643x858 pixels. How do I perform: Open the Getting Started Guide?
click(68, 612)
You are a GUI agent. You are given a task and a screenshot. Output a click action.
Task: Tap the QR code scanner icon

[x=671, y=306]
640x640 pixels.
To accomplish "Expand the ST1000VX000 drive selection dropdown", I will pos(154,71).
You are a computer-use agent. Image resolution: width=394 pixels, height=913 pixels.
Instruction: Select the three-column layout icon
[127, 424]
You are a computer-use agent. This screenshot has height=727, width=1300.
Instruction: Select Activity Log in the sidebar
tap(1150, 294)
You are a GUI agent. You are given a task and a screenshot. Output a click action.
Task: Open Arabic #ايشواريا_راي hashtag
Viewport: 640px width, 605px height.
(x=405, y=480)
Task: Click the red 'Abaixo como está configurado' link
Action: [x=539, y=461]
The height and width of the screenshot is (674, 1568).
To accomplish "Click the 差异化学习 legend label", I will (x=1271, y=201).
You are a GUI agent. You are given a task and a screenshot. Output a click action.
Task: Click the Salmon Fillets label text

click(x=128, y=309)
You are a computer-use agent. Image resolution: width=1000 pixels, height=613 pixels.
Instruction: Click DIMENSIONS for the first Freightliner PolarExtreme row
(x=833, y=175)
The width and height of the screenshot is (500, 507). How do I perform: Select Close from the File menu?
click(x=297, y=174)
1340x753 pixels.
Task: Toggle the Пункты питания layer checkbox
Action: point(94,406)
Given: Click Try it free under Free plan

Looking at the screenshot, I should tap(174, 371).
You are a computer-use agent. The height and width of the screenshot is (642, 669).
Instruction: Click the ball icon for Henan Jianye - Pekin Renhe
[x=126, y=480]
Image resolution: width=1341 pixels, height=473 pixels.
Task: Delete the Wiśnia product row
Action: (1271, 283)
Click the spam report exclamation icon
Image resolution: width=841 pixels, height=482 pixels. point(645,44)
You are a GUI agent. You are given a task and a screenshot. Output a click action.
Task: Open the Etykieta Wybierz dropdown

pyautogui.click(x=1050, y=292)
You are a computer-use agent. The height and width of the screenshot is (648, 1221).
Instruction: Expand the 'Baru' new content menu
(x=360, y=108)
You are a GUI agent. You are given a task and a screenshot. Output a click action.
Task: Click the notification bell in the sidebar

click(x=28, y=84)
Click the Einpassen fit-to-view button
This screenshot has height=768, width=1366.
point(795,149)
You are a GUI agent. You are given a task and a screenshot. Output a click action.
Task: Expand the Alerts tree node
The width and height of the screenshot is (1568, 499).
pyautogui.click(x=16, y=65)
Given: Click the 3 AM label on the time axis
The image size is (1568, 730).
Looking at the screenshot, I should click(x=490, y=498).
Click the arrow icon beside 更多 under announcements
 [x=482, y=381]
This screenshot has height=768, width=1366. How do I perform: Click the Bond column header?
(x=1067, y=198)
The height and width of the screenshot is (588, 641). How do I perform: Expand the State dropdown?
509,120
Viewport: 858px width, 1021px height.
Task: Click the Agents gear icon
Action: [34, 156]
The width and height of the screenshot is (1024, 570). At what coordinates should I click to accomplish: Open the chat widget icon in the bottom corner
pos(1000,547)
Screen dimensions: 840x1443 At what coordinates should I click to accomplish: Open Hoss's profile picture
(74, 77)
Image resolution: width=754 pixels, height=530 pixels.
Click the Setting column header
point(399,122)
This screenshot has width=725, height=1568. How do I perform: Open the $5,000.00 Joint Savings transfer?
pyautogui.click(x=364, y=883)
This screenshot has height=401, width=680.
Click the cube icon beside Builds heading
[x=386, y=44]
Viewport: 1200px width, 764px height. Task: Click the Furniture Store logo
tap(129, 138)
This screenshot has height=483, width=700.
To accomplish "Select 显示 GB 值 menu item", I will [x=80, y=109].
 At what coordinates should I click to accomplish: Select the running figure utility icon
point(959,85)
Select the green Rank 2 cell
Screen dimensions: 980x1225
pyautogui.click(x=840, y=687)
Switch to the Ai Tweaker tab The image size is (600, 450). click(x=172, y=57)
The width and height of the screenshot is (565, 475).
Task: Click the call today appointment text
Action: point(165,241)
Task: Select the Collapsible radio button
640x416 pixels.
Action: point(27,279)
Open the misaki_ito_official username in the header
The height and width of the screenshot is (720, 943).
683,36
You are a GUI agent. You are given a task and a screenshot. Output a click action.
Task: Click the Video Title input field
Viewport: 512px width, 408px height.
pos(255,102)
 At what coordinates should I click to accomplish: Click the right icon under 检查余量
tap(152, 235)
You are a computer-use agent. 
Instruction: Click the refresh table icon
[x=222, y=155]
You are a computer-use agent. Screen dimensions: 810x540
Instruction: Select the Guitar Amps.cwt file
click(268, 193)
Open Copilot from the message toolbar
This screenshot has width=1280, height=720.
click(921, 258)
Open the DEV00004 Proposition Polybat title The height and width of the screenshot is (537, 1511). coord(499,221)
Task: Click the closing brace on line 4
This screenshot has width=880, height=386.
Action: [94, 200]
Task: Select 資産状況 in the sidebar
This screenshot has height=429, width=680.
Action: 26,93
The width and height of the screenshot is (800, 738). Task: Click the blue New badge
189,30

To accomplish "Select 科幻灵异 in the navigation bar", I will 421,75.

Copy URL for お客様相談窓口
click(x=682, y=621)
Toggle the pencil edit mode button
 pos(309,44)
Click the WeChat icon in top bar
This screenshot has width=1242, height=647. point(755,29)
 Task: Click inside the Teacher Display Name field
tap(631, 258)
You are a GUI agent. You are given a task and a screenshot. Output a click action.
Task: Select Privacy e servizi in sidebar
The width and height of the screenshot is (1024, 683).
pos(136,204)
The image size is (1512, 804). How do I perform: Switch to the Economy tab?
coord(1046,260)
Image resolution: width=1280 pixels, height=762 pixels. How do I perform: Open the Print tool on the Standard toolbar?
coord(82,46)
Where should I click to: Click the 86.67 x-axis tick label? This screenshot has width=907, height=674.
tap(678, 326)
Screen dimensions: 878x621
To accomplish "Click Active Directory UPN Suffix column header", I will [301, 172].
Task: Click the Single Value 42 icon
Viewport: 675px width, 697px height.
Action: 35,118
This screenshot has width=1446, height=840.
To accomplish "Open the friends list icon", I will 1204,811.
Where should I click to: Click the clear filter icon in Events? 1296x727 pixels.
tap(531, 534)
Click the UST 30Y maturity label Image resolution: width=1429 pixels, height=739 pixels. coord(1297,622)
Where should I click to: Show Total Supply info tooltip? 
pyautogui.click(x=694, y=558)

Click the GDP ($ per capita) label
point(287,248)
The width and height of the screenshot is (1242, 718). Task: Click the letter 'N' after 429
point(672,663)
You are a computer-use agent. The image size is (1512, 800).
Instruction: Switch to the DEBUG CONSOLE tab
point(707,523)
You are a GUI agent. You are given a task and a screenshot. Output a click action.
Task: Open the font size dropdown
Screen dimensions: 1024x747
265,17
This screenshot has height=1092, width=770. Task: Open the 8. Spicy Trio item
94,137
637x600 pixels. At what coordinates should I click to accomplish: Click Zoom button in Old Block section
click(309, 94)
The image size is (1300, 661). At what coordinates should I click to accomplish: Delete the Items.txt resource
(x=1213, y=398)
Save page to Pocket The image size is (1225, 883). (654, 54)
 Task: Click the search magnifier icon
====
WHAT TO DO
In the material above, how many lines include the string "computer"? Please reply with the number only.

ANSWER SECTION
8